The prosecution asked for 12 years' imprisonment, citing that there should be a deterrent to other people from taking matters into their own hands. The defence asked for 7½ years, as due to Tan's old age, a longer sentence would practically be a life imprisonment.

The company did not perform well between 2012 and 2016. When business improved in 2016, Tuppani suggested selling it to a bigger corporation. Tan, who was contemplating retirement, left the sale to Tuppani. Leading up to the sale, Tuppani persuaded some of the shareholders, including Tan and Shyller Tan, to assign their shares to him to boost his stake in the company, so the buyer of the company would not have control of it, which they agreed. The sale went through, and Tuppani was appointed CEO of the firm in December 2016. However, Tan was unhappy as he received only about S$450,000 from the sale of his shares.

In early 2017, Shyller Tan found out that Tuppani had been having an affair with Joan Yeo and had two children from the affair. They agreed to a divorce, but continued to live in the same household with Tan and frequently quarrelled over issues relating to the divorce. Subsequent events led Tan to believe that Tuppani was planning to cheat him of his business, by divorcing Shyller Tan, after taking control of all the shares.

On 21 September 2020, High Court judge Justice Dedar Singh Gill sentenced Tan to 8½ years' jail, taking into account his major depressive disorder and his fast-deteriorating health. Tan was not caned as he was over 50 years of age. In the three years he spent in custody, Tan contracted tuberculosis and suffered two heart attacks, requiring a bypass surgery, among other medical issues.

==Aftermath==
In November 2019, Tuppani's mother, 62-year-old Tham Poh Kwai, sued Tan Nam Seng for damages resulting from the loss of her son. Tham said her loss amounted to $5,050 a month, comprising a monthly allowance of $2,000, rent, utilities and medication.

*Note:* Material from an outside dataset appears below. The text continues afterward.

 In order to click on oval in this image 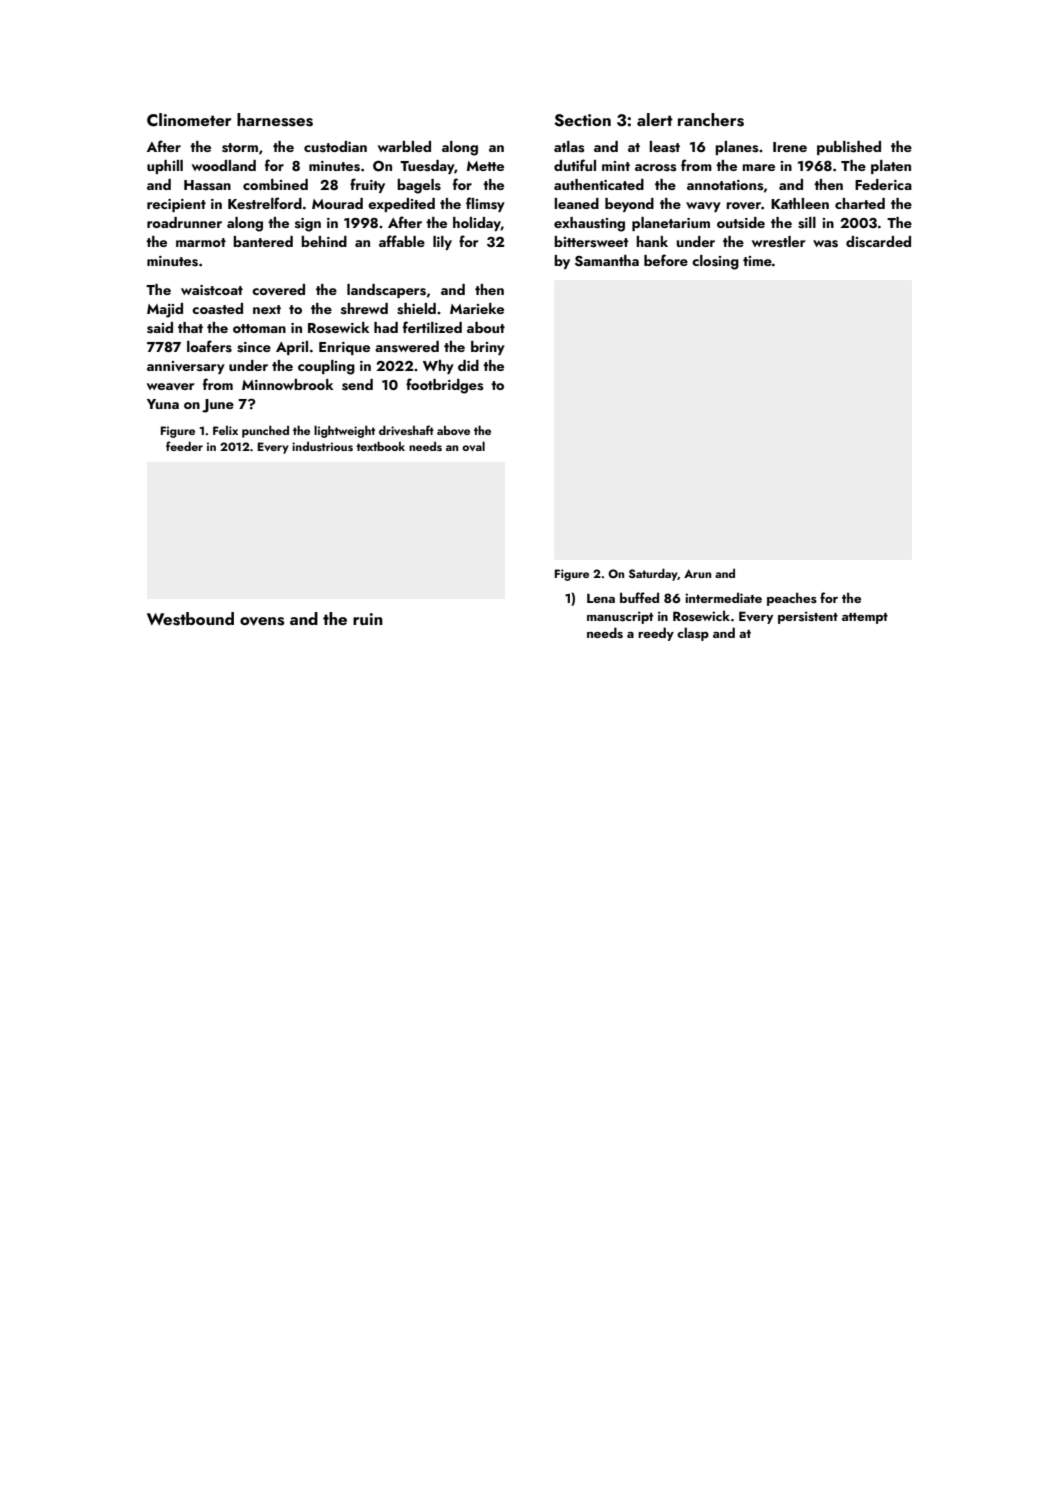, I will do `click(473, 446)`.
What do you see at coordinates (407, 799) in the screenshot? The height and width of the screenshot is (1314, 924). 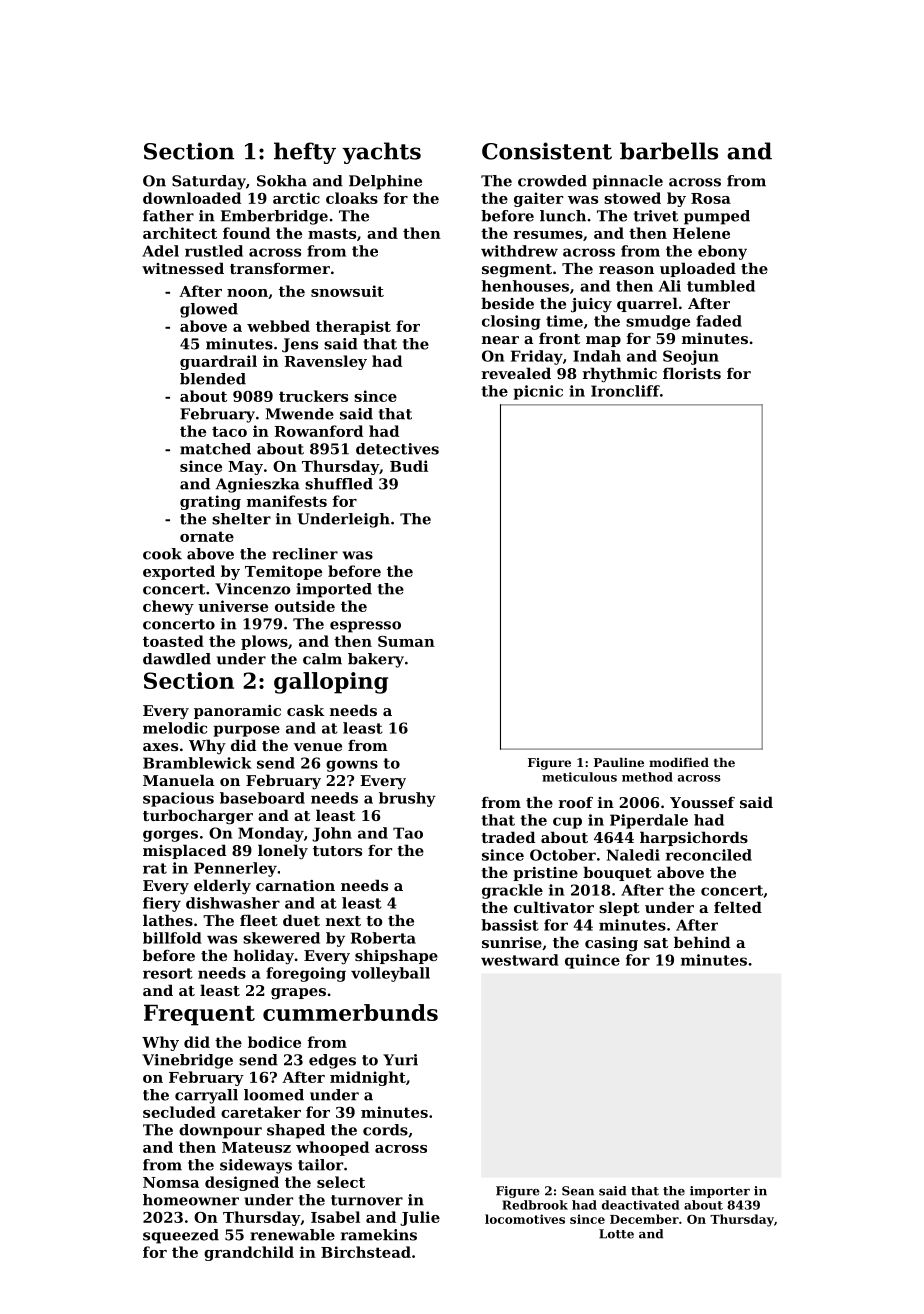 I see `brushy` at bounding box center [407, 799].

In 2022, 42-year-old Jason Er Kok Yong (余国荣 (Îr Kok-iông)) and 46-year-old Lawrence Lim Soon Hwa (林顺华 (Lîm Sūn-hôa)), two friends of Tuppani, sued the administrators of Tuppani's estate - Shyller Tan, her sister Sherry Tan San San (陈珊珊 (Tân San-san)) and Tuppani's first wife Felicia Keh Lay Hong (郭莉虹 (Keh Lē-hông)). Er and Lim demanded a share of a $4.6 million Lorong Mambong property that was tenanted to a pub, Wala Wala Cafe Bar, claiming they and Tuppani agreed to each contribute $535,200 in cash towards the purchase of the property. On 29 August 2022, Justice Mavis Chionh dismissed the lawsuit, finding various aspects of Er and Lim's evidence to be "full of gaps", "riddled with inconsistencies" and "highly suspicious". A separate lawsuit was filed by Shyller, Sherry, and Keh as administrators of Tuppani's estate, against Tuppani's parents in 2023 in a bid to recover a Richard Mille watch or, alternatively, a sum of SGD $389,205.13 but it failed.

Tan Nam Seng was released from prison in early 2023. Tan died on 10 August 2025 at the age of 80 at home in his sleep due to heart attack.